I had to put a new top on it, which is actually a single piece of Australian Red Cedar, my favourite timber, just edging out oregon. This piece of timber is really old too, salvaged from an ancient piece of broken furniture. The armrest under the window is the same timber.
Yes, that granny blanket draped over the seat is mine. Yes, I’m comfortable with that. It reminds me of my grandmothers. And that mess you see top left is usually hidden under the lounge cushions.
This next pic is looking to the rear of the bus The lounge cushions, for some reason, are up against the back windows.
The cupboard over the bed is where I keep my clothes, it’s Australian Red Cedar, and was a bugger to build there.
The doors are off a 1940s Tasmanian oak kitchen dresser. It was my favourite piece of furniture. Many photos of my kids have that dresser in the background, then it was damaged while in storage.
So I took off the doors, used the bottom doors on the cupboard under the lounge, and these doors here.. they’re leadlight with concave glass, and beautiful handmade workmanship from the 1940s. And they still have the beautiful original hinges.
The lamp at the left is a bit of Aussie history, a highly collectable Planet Lamp from Bellingen NSW. Ms iSkirt found it for a dollar at a garage sale, and gave it to me for the bus instead of selling it for hundreds of dollars.
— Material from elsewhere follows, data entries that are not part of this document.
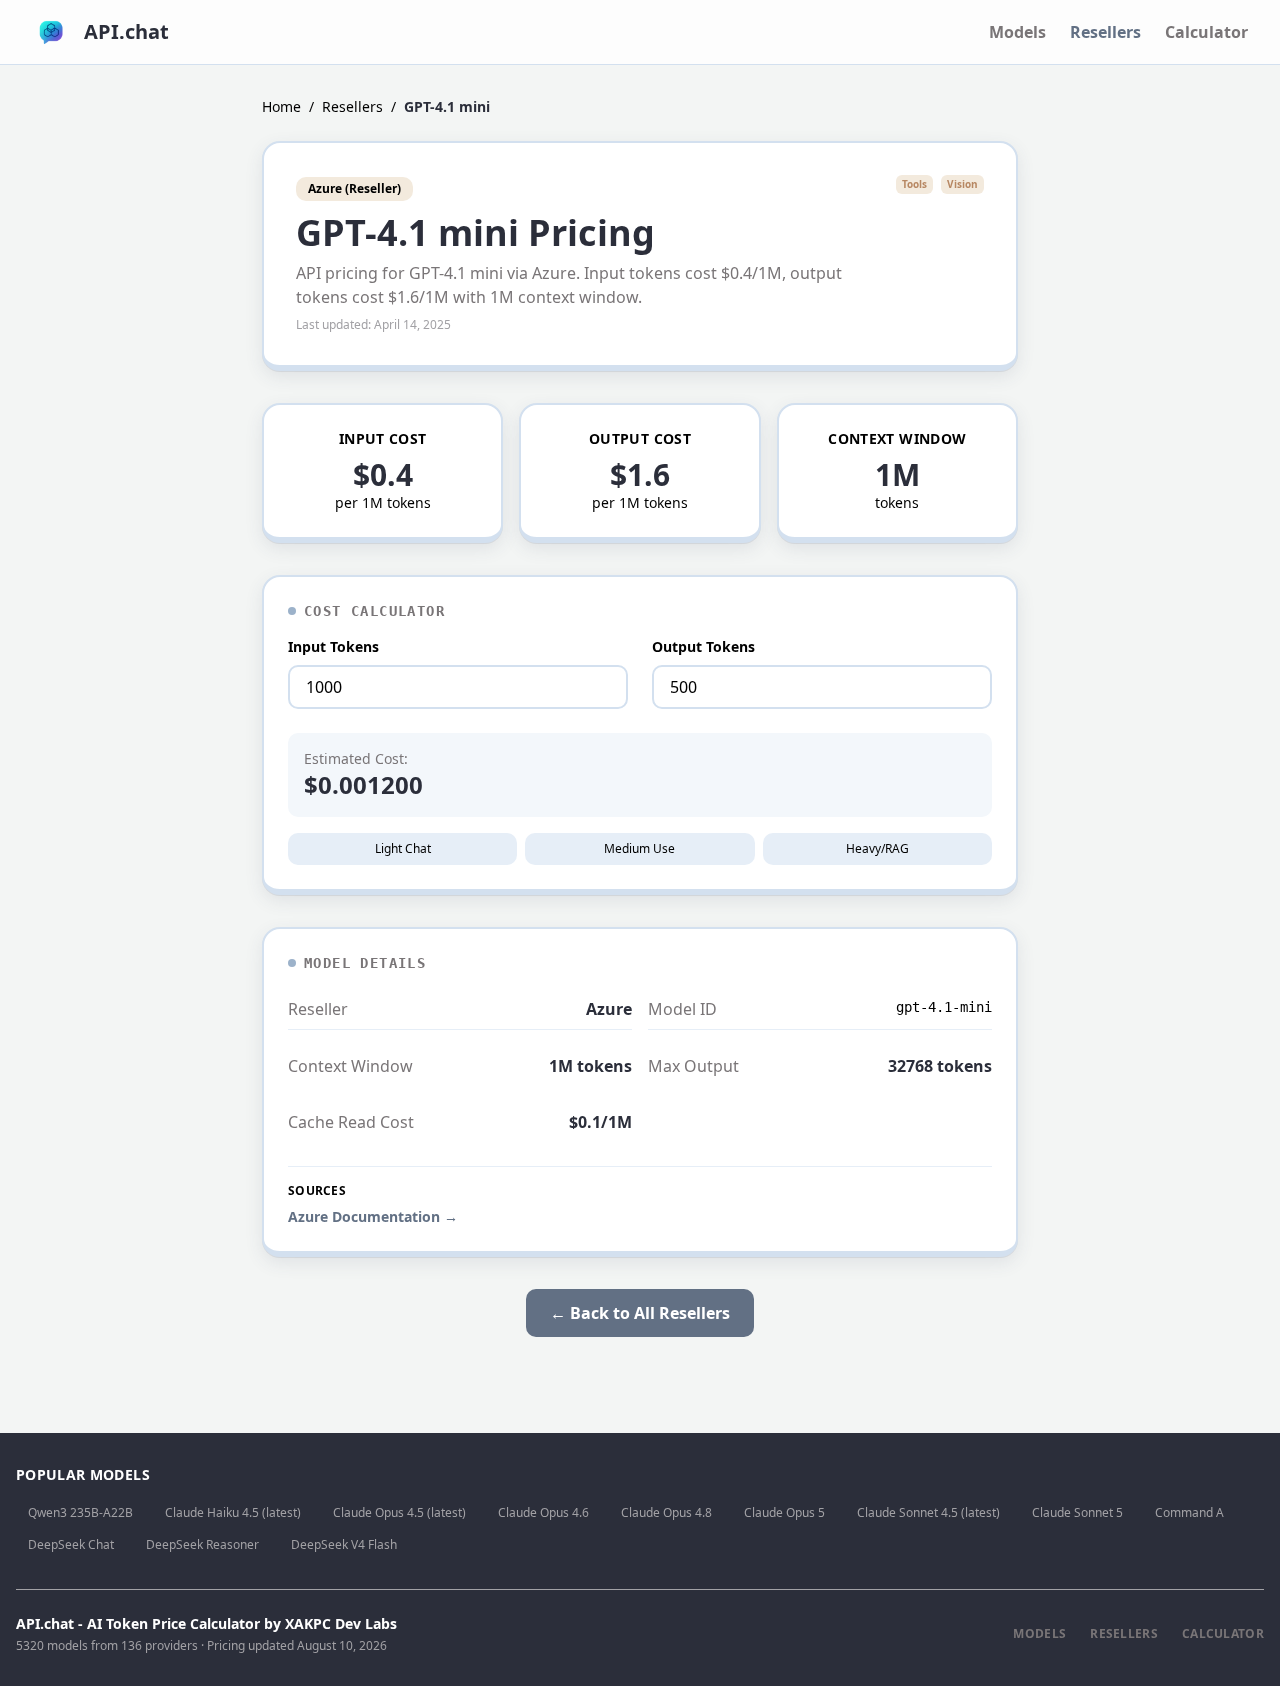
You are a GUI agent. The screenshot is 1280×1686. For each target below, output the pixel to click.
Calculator (1206, 32)
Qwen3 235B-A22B (80, 1512)
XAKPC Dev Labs (341, 1623)
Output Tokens (703, 646)
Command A (1189, 1512)
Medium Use (639, 848)
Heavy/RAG (877, 848)
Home (281, 106)
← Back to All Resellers (640, 1313)
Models (1017, 32)
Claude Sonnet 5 (1077, 1512)
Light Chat (403, 848)
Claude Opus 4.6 (543, 1512)
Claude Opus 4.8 (666, 1512)
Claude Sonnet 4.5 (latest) (928, 1512)
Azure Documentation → (373, 1216)
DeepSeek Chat (71, 1544)
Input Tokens (333, 646)
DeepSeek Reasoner (202, 1544)
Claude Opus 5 (784, 1512)
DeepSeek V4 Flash (344, 1544)
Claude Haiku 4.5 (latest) (233, 1512)
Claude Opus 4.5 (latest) (399, 1512)
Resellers (1105, 32)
So maybe I’ll let her come with me when I travel around Australia. I might even let her sleep in my bed sometimes. If she behaves.
Below is what I see above me when I wake up in the morning. I’m no cabinet maker, but there’s something so satisfying about having made something beautiful that works. It’s a tiny home, but it’s comfortable, and it’s beautiful, at least in my eyes.
Any home is ok, a roof over your head is better than none. But an ordinary house compared to building something you love is like a churned out ebook compared to a beautiful hardcover book someone loved so much it had to be a work of art in itself.
An oregon book case, a big wide opening side door at the foot of the bed, lots of sunshine, bare feet and a borrowed dog. Does it get any better than this?
This is the first meal I cooked after connecting the gas. Mmmm… sausage, egg and mushrooms.
It shows the very modern 3 burner gas cooker and sink, with its glass top raised into the splashback position.
It also shows the oregon bench top, made from two really old painters planks. Pity you can’t see it properly, it’s really something.
And if you look bottom right, you can see a little bit of one of the 1911 hand carved Kauri Pine cupboard doors. Lousy photo of something beautiful. I gotta get some decent photos.
And at the top you can see a tiny bit of the hand carved Australian red cedar I salvaged from a broken chaise lounge.
Here’s a close up of the oregon bench top. Too close to see how beautiful the grain is, but hey, it has the remains of one of the bullets my old man threw into the fire when I last visited him.
And here’s what happens when some madman throws bullets into the fire, if you’re lucky. Yeah, I still have my eyes and all my genitalia. I was lucky.
So, that’ll do for now.
As you can see, it was originally a school bus. I moved some letters a bit, and added UN in front. From a distance it looks like COOL BUS, then as I get close people see the UN.
I did that for a joke with my kids, but plenty of people seem to get enjoyment from it, so I left it. So there it is.
My UnCool bus, seen here parked beside a pretty little creek. The best home I’ve ever lived in, and a work in progress.